Àquela altura Paulo Gustavo já havia participado de diversos filmes e programas da Globo, mas nunca com grande destaque. Aí, em 2013, quando já estava bem mais conhecido, foi convidado pelo Multishow para estrelar "Vai que Cola", uma sitcom gravada diante de uma plateia, nos moldes da antiga "Sai de Baixo". Um sucesso instantâneo.

Neste mesmo ano, o primeiro "Minha Mãe É uma Peça" estreou nos cinemas e se converteu num inesperado estouro de bilheteria.
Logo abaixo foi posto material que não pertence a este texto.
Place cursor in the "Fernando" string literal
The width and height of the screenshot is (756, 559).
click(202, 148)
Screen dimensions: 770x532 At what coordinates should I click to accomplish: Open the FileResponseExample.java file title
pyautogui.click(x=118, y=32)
Foi só então que a mídia se deu conta de que havia um novo grande nome no humor brasileiro —o primeiro, desde a década de 1950, que não precisou da TV aberta para se firmar.
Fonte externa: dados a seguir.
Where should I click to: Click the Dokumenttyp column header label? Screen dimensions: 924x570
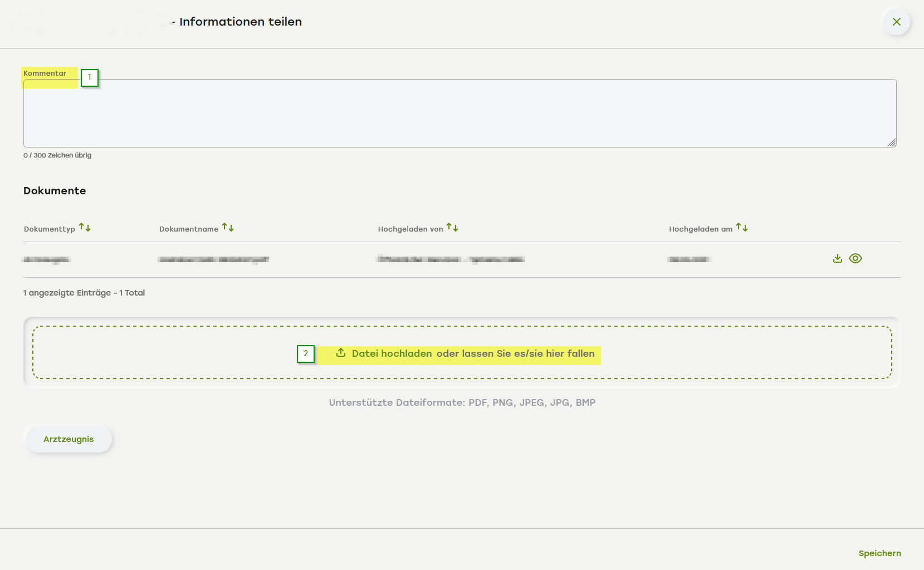[50, 229]
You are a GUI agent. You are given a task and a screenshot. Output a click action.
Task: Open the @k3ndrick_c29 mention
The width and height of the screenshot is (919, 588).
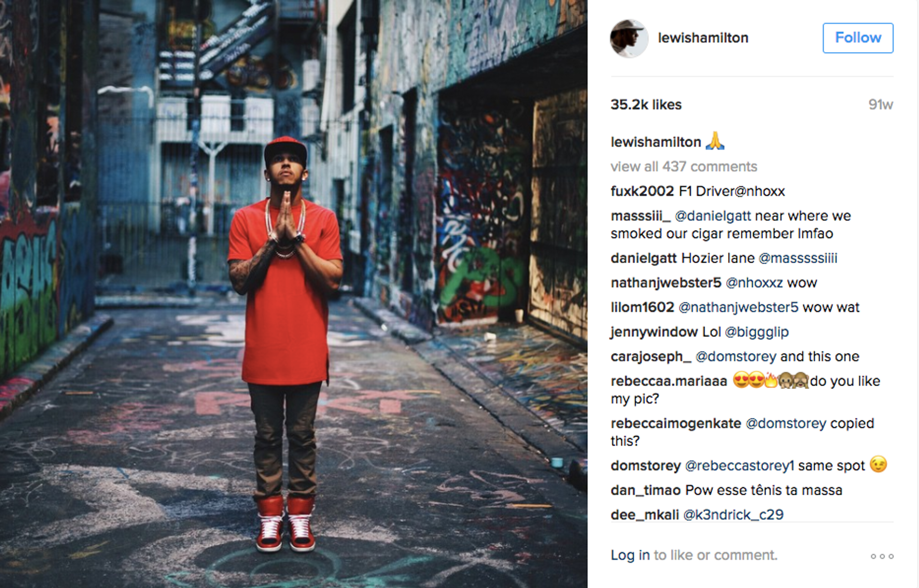pyautogui.click(x=733, y=514)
Outros humoristas viriam a se destacar na internet, como Whindersson Nunes e o pessoal do Porta dos Fundos. Mas nenhum repetiu a trajetória de Paulo Gustavo, catapultado para a glória durante o curto período em que a TV paga cresceu de modo considerável no Brasil.

Sua morte, aos 41 anos, por sequelas da Covid-19, abriu uma lacuna. Paulo Gustavo agradava tanto às plateias mais sofisticadas, como seus colegas Porchat e Adnet, como também falava diretamente com o povão, como o elenco do extinto "Zorra Total".

É desse elenco que vem um nome que poderia ser apontado, se não como seu sucessor, como alguém que desenvolve um trabalho com alguns pontos comuns —Rodrigo Sant’anna. O criador da travesti Valéria, que fazia sucesso com o bordão "ai, como eu tô bandida", agora encarna uma mãe dominadora na série "A Sogra que te Pariu", da Netflix. A terrível dona Isadir vive às turras com a nora, e sua sensibilidade suburbana remete de imediato à dona Hermínia, a criação imortal de Paulo Gustavo.

Rodrigo Sant’Anna também passou pelo Multishow e fez filmes de sucesso, embora nada comparáveis ao tsunami de "Minha Mãe É uma Peça". Mas sua temperatura cênica é distinta, com um humor mais físico do que verbal.

Se Paulo Gustavo não tem um sucessor óbvio, por outro lado, deixou um legado que promete ser duradouro. Graças a ele, que nunca escondeu sua homossexualidade nem seu relacionamento com o médico Thales Bretas, o humor brasileiro ficou um pouco mais inclusivo e menos homofóbico. Agora a graça é fazer piada com o opressor, não com o oprimido. Mesmo sofrendo até ataques pessoais, nossa nova geração de comediantes segue firme nessa linha.